> **TASK PROMPT**: Take the line that contains "Edit the linked LINE Official Account" in the data below and each line after it, through the last, and repeat them unchanged.
= = =
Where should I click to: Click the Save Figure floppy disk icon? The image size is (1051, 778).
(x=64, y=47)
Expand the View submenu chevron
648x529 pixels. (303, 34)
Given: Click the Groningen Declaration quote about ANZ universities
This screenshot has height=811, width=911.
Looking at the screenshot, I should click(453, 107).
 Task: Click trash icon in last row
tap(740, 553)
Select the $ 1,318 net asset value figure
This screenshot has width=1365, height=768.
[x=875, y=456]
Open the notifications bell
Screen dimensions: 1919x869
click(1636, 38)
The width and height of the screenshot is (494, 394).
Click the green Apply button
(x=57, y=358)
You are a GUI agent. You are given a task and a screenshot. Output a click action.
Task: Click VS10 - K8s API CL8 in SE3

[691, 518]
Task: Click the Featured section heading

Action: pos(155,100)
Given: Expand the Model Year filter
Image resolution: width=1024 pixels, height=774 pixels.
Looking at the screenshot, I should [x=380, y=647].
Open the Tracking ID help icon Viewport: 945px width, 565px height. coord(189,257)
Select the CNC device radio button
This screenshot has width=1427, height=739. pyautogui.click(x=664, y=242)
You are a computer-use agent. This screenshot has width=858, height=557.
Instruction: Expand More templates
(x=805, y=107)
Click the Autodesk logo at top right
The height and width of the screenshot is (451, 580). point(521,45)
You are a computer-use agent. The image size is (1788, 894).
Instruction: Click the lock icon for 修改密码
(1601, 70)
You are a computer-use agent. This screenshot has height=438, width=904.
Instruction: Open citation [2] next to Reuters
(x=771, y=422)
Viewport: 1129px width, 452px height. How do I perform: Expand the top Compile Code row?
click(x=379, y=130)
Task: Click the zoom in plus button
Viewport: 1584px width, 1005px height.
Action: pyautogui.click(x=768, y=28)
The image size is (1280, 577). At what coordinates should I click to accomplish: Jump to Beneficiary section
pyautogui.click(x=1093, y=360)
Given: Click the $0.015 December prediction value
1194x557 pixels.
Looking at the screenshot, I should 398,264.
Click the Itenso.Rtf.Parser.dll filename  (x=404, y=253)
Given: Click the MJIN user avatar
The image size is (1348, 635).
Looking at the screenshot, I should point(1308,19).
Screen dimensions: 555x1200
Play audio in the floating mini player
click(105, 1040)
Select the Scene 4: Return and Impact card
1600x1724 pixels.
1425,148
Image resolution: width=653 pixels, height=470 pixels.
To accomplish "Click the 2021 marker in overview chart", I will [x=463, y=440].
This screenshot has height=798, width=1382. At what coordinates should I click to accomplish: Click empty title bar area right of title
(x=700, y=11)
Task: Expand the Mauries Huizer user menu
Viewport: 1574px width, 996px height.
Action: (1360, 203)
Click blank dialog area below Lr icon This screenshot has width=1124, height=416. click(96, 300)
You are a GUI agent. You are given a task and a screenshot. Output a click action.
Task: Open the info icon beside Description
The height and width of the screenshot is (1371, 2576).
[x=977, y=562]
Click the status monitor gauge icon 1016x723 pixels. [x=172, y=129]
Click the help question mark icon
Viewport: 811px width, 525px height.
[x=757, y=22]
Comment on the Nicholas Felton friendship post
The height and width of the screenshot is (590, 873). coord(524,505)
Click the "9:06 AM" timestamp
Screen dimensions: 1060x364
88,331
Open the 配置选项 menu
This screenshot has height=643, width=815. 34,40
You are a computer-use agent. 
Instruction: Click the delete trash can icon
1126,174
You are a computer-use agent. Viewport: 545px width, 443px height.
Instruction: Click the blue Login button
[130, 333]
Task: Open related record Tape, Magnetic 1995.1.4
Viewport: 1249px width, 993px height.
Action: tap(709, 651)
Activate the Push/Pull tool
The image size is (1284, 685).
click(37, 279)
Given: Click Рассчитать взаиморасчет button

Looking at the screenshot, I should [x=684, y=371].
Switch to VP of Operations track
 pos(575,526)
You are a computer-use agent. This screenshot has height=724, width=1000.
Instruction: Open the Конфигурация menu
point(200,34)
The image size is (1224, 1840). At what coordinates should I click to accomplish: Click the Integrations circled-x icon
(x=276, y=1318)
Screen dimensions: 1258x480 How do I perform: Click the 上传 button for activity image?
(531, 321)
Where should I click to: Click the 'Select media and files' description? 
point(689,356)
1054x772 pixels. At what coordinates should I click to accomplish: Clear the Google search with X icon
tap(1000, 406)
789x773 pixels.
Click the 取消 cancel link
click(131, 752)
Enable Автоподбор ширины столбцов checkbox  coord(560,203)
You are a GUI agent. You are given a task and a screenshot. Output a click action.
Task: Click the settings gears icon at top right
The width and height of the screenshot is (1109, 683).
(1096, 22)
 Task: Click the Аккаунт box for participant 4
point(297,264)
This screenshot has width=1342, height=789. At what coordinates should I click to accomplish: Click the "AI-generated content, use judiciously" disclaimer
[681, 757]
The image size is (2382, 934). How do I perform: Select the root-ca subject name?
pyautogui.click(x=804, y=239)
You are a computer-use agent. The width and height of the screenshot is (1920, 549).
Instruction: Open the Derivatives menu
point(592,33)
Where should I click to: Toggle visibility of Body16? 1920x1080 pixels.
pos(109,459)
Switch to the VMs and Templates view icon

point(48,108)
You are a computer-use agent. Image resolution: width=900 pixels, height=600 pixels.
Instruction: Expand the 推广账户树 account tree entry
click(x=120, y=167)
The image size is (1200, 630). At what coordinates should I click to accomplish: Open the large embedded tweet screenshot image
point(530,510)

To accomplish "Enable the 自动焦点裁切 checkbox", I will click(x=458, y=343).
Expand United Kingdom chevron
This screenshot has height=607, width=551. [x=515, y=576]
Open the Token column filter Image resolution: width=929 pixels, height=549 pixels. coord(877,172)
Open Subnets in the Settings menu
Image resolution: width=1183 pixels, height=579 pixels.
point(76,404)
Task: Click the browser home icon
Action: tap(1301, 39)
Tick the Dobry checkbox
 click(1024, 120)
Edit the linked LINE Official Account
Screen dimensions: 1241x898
= = =
> **REPLY**:
Edit the linked LINE Official Account
Screen dimensions: 1241x898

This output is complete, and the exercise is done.